L'interprétation la plus mystérieuse reste encore celle des oiseaux (image 12). Que représentent-ils dans cette histoire ? Nous avons vu à Terracina qu'ils pouvaient symboliser les forces protectrices de l'ordre du monde (ordres de chevalerie, structures ecclésiastiques). Dans le cas présent, l'hybride semble à la fois être recouvert, donc protégé, par le feuillage de l'Arbre de Vie, mais aussi propagateur (par sa bouche) de ses bienfaits. L'interprétation est néanmoins bien fragile et doit être confirmée par d'autres observations.

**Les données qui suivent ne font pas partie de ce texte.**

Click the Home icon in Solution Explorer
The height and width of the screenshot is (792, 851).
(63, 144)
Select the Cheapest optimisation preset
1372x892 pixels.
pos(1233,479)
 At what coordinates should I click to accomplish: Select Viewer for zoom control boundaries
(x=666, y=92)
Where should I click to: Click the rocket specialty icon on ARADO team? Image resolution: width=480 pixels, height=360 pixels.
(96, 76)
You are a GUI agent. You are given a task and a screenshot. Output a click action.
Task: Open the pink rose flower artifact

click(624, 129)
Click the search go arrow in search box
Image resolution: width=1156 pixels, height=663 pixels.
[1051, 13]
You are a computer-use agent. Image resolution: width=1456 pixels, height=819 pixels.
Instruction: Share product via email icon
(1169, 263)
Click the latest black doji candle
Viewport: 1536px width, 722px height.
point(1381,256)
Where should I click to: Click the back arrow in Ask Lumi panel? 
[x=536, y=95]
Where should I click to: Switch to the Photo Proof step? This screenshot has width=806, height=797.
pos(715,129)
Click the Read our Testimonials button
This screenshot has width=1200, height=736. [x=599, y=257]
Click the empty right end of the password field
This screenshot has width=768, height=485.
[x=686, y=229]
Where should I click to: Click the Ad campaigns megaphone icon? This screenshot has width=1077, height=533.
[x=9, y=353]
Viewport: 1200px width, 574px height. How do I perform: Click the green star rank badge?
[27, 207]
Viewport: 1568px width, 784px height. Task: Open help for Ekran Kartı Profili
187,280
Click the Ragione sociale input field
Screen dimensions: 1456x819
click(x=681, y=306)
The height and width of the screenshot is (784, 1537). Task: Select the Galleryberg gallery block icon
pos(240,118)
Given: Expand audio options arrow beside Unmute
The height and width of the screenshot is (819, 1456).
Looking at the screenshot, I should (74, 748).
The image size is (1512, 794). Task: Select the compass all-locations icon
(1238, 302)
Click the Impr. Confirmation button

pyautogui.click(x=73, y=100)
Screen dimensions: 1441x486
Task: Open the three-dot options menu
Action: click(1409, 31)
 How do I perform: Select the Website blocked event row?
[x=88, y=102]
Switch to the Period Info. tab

Essayons à présent de décrire l'évolution de cette église dans le temps. Enrico Parlato nous a parlé d'une construction en deux campagnes de travaux. Voici certaines des précisions qu'il nous apporte. :

« La juxtaposition presque sans coupure de ces deux campagnes de construction demande à titre préliminaire d'identifier ce qui reste aujourd'hui de la première construction romane : l'abside et le transept avec les petites absidioles creusées dans l'épaisseur des murs terminaux. La nef unique (disparue) devait être plus courte comme le suggère l'emplacement du campanile adossé à la façade postérieure. [...]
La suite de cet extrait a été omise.